Lab 7: Investigating Bergmann’s Rule

Author

The names of your group members here!

Data

Today we will explore the pie_crab dataset contained in the lterdatasampler R package. The data is from a study by Johnson et al. at the Plum Island Ecosystem Long Term Ecological Research site, studying the relationship between the size (carapace width) of a Fiddler Crab and the geographical location of its habitat. These data can be used to investigate if Bergmann’s Rule applies to Fiddler Crabs, or specifically that the size of a crab increases as the distance from the equator increases.

Our Investigation

The focus of this lab is on quantifying the relationship between the size of fiddler crabs (response) and the environment in which they live (explanatory).

Exploring the Data

1. How many crabs were included in this study?

Visualizing Relationships

2. Create a scatterplot modeling the relationship between latitude (explanatory) and the size of a fiddler crab (response). Don’t forget to add descriptive axis labels!

3. Describe the relationship you see in the scatterplot. Be sure to address the four aspects we discussed in class: form, direction, strength, and unusual points!

Testing for a Relationship

Frequently, the first step in a statistical analysis is to conduct a hypothesis test, testing if there is a relationship between the variables. Let’s go through the four steps needed to determine whether there is a relationship between these variables.

Step 1: Summarizing the Relationship

Specifically, we are interested in the slope statistic, as it captures the relationship between latitude and crab size.

4. Fill in the code below to calculate the observed slope for the relationship between the the size of a fiddler crab (response) and latitude (explanatory). Note: Nothing will be output when you run this code!

obs_slope <- pie_crab %>% 
  specify(response = ____, 
          explanatory = ____) %>% 
  calculate(stat = ____)

Step 2: Obtain the Permuted Statistics

After you have calculated your observed statistic, you need to create a permutation distribution of statistics that might have occurred if the null hypothesis was true.

5. Fill in the code below to generate 500 permuted statistics for the permutation distribution and save these statistics in an object named null_dist.

null_dist <- pie_crab %>% 
  specify(response = ____, 
          explanatory = ____) %>% 
  hypothesize(null = ____) %>% 
  generate(reps = ____, 
           type = "permute") %>% 
  calculate(stat = ____)

Step 3: Visualize the Null Distribution

We can visualize this null distribution by running the following code:

visualise(null_dist) +
  labs(x = "Slope Statistic for Relationship Between Crab Size & Latitude", 
       title = "Simulated Null Distribution with 500 Reps")

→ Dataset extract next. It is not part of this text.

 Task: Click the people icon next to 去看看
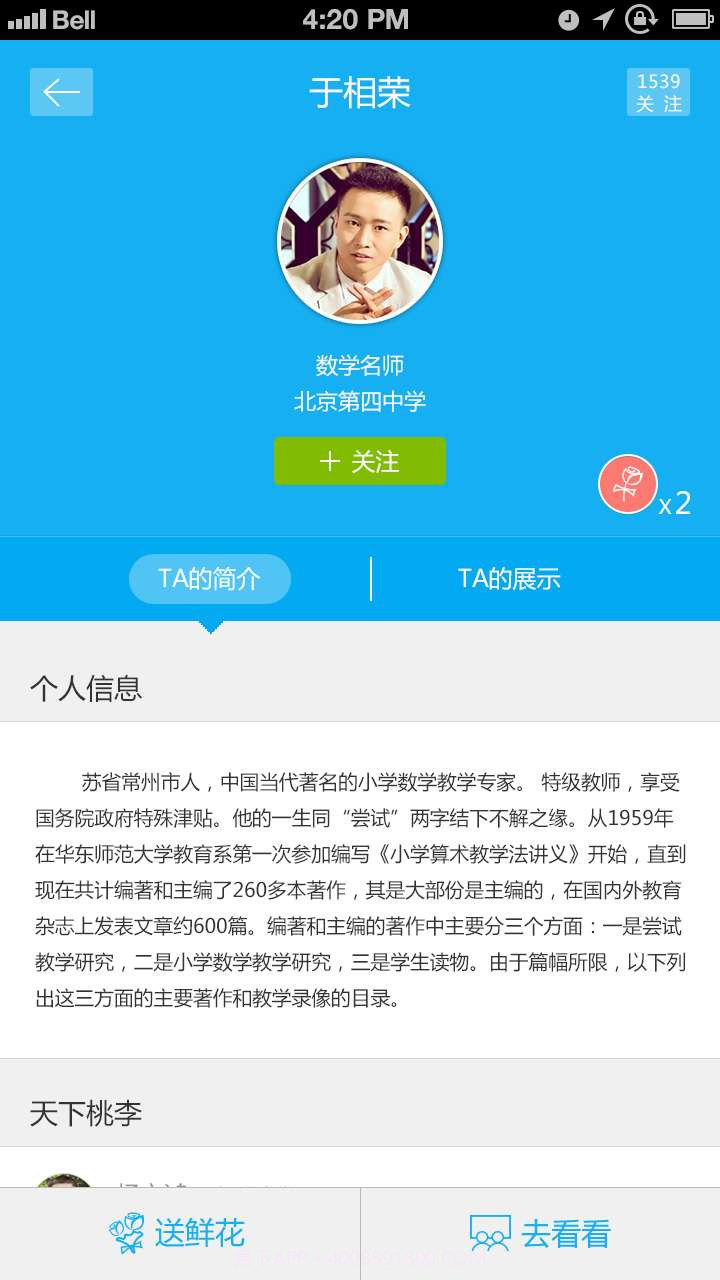pos(487,1233)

Step 4: Obtain the p-value

Now that you have calculated the observed statistic and generated a permutation distribution, you can calculate the p-value for your hypothesis test using the get_p_value() function.

6. Fill in the code below to calculate the p-value for the hypothesis test.

get_p_value(null_dist, 
            obs_stat = ____, 
            direction = ____)

7. Based on your p-value and an \(\alpha = 0.1\), what decision would you reach regarding the null hypothesis?

8. Based on your decision, what would you conclude about the relationship between these variables? Be specific!

Quantifying the Relationship

Now that you’ve confirmed that there is a relationship between these variables, let’s summarize how large this relationship is!

Let’s go through the four steps needed to determine whether there is a relationship between these variables.

Step 1: Approximate Other Statistics that Could Have Happened

First, we’ll use bootstrapping to obtain statistics that might have happened if we went out and collected a different sample of fiddler crabs.

9. Fill in the code to generate 500 bootstrap slope statistics (from 500 bootstrap resamples).

bootstrap_dist <- pie_crab %>% 
  specify(response = ____, 
          explanatory = ____) %>% 
  generate(reps = ____, 
           type = ____) %>% 
  calculate(stat = ____)

Step 2: Visualize the Bootstrap Distribution

Alright, now that we have the bootstrap slope statistics, let’s see how it looks!

visualise(bootstrap_dist) +
  labs(x = "Slope Statistic for Relationship Between Crab Size & Latitude", 
       title = "Bootstrap Distribution with 500 Resamples")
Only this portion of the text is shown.